続くクイズコーナーでは、ISSでは空気や水をどう作っているかなど、松尾さんの質問に一生懸命頭をひねる子どもたち。全問正解者には松尾さんからプレゼント(貴重なJAXAのクリアファイル!)がもらえるとあって、会場の熱気は上がる一方!

次のテーマ「地球ってどんなところ?」では、「46億歳の地球の今を知ることによって未来を予測することが大切なんだよ」と真剣に語ってくれた松尾さん。現在地球では温暖化など問題をたくさん抱えています。それを宇宙からの視点でどう解決していくか、現在行われている研究を一つひとつ丁寧に教えてくれました。

今回の講座で、今まで知らなかった宇宙のことをたくさん学んだ子どもたち。Q&Aでは質問がひっきりなしに飛び交っていました。お母さんと一緒に受講した有田小学校4年生の波田志音さんは理科や算数が大好きというリケジョ。「目の前で実験を見られて楽しかった!将来は宇宙飛行士になりたい」と興奮気味に話してくれました。

「視野が広がることでワクワク、ドキドキが増えて、自分が変わっていくのが楽しい!」と笑顔で語る松尾さん。「不思議に思ったことって大事なんよ。なんこい?どがんなっとうと?がばい面白かね!と思えたら最高。心に残る何かば見つけたら最高ばい!ワクワクば、大事にせんね!」と最後に佐賀弁で力強いメッセージを会場のみんなに送ってくれました。

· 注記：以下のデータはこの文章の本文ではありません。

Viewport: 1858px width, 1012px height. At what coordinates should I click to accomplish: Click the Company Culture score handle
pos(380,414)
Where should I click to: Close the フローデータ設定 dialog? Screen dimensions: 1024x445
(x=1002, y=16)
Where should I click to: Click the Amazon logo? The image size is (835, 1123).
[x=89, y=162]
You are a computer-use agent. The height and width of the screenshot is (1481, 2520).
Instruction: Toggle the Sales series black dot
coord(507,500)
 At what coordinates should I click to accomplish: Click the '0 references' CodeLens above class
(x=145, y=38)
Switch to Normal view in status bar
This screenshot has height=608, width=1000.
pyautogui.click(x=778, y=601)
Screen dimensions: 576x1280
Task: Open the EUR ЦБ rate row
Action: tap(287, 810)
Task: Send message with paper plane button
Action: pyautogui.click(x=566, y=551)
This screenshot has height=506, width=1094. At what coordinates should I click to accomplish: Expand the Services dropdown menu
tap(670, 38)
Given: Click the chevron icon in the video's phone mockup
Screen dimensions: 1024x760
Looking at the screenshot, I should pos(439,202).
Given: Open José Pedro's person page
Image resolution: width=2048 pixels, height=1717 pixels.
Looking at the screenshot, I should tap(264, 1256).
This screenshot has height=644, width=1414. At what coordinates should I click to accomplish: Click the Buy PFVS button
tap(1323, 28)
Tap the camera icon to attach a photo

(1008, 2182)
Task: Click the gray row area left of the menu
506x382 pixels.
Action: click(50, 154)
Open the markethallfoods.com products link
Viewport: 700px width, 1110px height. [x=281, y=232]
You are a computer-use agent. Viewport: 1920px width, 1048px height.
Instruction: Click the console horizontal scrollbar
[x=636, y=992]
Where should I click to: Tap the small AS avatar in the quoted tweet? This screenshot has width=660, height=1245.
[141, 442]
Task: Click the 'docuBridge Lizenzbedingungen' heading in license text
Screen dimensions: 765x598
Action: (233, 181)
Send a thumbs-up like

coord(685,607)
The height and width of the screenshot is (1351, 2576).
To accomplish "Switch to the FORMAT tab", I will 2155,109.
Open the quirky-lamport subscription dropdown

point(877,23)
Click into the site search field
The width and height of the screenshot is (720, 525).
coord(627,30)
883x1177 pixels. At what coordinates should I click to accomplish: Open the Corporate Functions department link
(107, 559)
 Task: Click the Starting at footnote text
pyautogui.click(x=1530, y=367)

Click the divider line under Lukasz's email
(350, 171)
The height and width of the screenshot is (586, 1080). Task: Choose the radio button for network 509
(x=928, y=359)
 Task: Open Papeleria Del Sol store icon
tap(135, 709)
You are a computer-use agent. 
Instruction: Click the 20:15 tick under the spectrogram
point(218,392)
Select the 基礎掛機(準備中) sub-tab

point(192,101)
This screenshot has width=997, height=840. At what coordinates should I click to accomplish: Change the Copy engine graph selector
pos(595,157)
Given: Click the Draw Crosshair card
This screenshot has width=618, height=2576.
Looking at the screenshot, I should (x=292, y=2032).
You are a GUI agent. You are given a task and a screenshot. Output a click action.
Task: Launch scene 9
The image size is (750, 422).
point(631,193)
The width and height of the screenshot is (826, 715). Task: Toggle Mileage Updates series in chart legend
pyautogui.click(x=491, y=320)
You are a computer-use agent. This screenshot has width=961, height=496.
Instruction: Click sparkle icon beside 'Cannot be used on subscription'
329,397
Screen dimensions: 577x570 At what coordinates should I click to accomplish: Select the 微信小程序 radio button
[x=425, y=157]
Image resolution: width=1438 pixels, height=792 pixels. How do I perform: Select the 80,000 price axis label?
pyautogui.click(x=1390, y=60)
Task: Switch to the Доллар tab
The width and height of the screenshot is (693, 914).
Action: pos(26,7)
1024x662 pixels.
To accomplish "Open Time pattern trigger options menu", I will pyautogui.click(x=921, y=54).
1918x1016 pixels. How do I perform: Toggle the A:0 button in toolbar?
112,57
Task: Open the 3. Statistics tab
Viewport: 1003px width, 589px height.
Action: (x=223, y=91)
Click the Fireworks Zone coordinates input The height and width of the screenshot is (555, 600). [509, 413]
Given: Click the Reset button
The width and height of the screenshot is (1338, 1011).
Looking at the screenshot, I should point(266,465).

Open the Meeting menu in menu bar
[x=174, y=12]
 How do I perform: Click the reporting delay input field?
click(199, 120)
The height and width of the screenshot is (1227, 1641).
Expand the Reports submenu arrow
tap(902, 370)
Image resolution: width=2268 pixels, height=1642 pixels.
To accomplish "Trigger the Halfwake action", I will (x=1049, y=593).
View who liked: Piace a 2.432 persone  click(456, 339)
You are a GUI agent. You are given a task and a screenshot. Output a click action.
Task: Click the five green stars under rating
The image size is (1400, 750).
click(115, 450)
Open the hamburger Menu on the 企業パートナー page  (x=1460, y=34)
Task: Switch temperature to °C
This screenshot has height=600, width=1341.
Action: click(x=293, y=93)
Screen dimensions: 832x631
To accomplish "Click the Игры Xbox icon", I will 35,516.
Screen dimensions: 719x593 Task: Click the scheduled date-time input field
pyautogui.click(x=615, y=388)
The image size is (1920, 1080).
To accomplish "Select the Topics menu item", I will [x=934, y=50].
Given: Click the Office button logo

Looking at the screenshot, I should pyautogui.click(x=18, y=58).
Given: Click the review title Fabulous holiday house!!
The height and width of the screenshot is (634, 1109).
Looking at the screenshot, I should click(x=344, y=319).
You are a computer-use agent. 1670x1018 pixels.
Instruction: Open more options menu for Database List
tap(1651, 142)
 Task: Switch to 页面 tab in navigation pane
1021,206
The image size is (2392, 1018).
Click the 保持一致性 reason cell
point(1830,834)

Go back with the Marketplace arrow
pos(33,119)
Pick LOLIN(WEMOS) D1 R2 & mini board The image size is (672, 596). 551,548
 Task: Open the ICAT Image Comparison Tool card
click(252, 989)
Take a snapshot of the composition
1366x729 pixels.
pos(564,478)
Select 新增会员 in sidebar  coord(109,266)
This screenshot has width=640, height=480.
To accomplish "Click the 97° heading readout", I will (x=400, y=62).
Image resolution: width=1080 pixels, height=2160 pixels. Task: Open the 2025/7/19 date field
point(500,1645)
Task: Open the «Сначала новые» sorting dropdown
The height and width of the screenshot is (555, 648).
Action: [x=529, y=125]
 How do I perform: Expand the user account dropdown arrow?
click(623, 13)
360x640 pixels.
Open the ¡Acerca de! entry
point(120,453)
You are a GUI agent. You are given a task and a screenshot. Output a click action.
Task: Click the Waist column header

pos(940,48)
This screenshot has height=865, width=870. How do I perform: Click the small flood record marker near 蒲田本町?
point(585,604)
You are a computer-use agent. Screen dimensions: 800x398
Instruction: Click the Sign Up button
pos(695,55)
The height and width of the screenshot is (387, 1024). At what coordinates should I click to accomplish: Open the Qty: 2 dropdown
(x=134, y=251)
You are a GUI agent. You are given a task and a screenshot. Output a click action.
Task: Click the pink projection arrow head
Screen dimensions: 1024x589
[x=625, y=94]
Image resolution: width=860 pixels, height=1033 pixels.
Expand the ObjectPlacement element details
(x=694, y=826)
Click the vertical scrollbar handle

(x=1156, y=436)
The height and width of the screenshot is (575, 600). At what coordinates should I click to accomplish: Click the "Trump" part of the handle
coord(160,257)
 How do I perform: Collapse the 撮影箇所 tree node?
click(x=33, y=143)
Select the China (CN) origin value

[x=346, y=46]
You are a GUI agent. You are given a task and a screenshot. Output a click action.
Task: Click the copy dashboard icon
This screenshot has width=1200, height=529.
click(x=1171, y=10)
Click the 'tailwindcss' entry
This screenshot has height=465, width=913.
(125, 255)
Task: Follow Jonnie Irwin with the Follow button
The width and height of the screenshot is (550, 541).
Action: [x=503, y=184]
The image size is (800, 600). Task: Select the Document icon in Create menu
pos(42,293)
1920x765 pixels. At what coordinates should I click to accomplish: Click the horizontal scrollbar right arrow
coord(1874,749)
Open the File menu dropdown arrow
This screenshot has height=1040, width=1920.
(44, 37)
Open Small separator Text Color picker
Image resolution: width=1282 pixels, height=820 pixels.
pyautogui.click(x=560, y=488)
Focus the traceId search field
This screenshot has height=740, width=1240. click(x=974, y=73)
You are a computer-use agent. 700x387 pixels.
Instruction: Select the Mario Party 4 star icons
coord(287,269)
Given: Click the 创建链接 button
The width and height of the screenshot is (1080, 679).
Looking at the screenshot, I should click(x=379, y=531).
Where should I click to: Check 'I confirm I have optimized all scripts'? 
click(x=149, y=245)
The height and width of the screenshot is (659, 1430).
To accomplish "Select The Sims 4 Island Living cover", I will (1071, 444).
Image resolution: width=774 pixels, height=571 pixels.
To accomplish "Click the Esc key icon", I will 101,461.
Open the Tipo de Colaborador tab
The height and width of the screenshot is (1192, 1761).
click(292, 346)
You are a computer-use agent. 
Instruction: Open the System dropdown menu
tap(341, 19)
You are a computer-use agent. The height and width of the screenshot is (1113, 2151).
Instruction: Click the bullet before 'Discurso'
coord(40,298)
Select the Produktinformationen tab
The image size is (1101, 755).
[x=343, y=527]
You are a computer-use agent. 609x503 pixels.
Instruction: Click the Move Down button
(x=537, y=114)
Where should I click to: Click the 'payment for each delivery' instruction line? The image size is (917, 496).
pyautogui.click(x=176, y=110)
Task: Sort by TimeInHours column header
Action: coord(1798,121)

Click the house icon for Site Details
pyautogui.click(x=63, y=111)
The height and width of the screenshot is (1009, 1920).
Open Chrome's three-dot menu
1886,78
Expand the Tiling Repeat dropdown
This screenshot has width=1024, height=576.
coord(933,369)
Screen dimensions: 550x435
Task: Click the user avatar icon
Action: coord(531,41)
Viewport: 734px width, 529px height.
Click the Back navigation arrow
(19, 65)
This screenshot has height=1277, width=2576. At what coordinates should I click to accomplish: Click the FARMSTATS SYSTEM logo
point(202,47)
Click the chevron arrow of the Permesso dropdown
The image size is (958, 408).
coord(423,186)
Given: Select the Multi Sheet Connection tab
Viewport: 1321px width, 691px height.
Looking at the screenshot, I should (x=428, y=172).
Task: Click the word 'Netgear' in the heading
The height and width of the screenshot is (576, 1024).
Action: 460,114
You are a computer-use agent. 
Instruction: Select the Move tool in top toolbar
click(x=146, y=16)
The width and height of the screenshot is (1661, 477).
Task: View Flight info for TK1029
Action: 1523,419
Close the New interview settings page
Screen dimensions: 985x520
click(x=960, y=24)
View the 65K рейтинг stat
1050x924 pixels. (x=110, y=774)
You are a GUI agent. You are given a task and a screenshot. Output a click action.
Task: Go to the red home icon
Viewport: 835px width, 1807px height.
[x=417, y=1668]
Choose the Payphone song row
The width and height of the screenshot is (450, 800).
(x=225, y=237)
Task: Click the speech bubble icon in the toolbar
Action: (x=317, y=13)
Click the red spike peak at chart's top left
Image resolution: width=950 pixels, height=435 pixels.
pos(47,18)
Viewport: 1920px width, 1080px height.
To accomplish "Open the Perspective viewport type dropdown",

講座が終わっても、子どもたちに囲まれて気さくに質問にこたえていた松尾さん。暑い夏休み、熱気に包まれた中みんなの瞳がキラキラと輝いた記念すべき1日となりました。

講師プロフィール

松尾尚子

1977年生まれ。東京理科大学、東京大学大学院理学系地球惑星科学専攻を卒業した後、2002年宇宙開発事業団(JAXA前身)に入社。国際宇宙ステーション(ISS)での実験や宇宙飛行士の広報に携わり、若田宇宙飛行士、野口宇宙飛行士、古川宇宙飛行士のISSでの初めての長期滞在を支えた。現在は、新しい衛星のミッションに取り組んでいる。